Egret: Reinforcement Mechanism for Sequential Computation Offloading in Edge Computing
Haosong Peng, Yufeng Zhan, DiHua Zhai, Xiaopu Zhang, Yuanqing Xia
TL;DR
The paper tackles revenue maximization for edge computing service providers under privacy and dynamic client arrivals by formulating a sequential price mechanism (SPM) and introducing Egret, a DRL-based method that learns online visiting order and pricing. Egret uses a PPO-based actor-critic architecture with a price ranking technique and state-space design to operate without exposing client preferences, achieving near-optimal revenue in static settings and strong performance under dynamic arrivals.

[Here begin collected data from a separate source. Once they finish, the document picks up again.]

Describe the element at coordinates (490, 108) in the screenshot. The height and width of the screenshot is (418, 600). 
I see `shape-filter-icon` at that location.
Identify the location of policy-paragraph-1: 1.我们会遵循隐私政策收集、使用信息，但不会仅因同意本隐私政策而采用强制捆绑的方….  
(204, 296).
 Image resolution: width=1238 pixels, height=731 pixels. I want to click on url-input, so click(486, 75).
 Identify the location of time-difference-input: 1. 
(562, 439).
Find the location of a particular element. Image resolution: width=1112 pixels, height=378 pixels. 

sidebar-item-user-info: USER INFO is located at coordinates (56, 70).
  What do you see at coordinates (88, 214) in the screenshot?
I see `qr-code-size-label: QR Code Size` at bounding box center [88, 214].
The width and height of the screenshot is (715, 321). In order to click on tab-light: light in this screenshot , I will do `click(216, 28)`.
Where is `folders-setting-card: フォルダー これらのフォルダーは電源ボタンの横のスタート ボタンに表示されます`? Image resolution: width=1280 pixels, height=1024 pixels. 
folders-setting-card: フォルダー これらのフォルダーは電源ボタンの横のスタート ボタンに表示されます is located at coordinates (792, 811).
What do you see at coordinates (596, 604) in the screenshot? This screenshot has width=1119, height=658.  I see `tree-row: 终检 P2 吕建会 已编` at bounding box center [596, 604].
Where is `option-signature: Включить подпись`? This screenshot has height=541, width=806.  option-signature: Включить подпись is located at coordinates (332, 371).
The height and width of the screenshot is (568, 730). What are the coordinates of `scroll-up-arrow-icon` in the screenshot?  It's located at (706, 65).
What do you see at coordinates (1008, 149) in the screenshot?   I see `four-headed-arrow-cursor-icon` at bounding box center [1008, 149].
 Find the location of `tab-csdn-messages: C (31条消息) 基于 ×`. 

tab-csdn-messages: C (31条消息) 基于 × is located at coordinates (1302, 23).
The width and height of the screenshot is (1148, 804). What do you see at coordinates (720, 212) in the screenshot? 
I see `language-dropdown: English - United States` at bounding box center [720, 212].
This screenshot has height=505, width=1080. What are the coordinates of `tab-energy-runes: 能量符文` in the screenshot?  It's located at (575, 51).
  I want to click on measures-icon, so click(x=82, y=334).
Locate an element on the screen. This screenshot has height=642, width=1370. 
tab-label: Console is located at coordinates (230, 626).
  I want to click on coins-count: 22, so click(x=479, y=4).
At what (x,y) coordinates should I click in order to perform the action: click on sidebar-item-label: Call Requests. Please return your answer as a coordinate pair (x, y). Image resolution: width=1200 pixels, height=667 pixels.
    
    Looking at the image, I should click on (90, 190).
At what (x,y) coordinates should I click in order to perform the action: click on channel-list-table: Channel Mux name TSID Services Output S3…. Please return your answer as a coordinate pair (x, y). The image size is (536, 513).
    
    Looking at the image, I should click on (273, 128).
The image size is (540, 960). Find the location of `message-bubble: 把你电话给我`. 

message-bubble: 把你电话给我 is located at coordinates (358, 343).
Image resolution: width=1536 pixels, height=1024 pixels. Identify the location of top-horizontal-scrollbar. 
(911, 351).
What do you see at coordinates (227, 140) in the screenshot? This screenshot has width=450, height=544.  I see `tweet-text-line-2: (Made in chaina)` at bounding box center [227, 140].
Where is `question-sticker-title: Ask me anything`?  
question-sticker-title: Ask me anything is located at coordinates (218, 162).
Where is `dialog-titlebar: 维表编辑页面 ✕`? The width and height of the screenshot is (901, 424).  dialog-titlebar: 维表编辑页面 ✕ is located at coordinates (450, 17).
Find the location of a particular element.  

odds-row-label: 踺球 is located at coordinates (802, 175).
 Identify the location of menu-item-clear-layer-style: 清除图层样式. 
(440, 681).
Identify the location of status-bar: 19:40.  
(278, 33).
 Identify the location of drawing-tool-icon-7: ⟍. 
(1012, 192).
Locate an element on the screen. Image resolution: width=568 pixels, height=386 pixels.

The work provides a theoretical Oracle solution for the static case and demonstrates through extensive experiments that Egret approaches Oracle performance in SCOM (within $1.29\%$) and outperforms state-of-the-art baselines by substantial margins in DSCOM, while maintaining robustness across varying traces and network conditions. Practical impact includes efficient, privacy-preserving online pricing and task offloading decisions that can adapt to real-world MEC deployments.
Abstract
As an emerging computing paradigm, edge computing offers computing resources closer to the data sources, helping to improve the service quality of many real-time applications. A crucial problem is designing a rational pricing mechanism to maximize the revenue of the edge computing service provider (ECSP). However, prior works have considerable limitations: clients are static and are required to disclose their preferences, which is impractical in reality. However, previous works assume user privacy information to be known or consider the number of users in edge scenarios to be static. To address this issue, we propose a novel sequential computation offloading mechanism, where the ECSP posts prices of computing resources with different configurations to clients in turn. Clients independently choose which computing resources to purchase and how to offload based on their prices. Then Egret, a deep reinforcement learning-based approach that achieves maximum revenue, is proposed. Egret determines the optimal price and visiting orders online without considering clients' preferences. Experimental results show that the revenue of ECSP in Egret is only 1.29\% lower than Oracle and 23.43\% better than the state-of-the-art when the client arrives dynamically.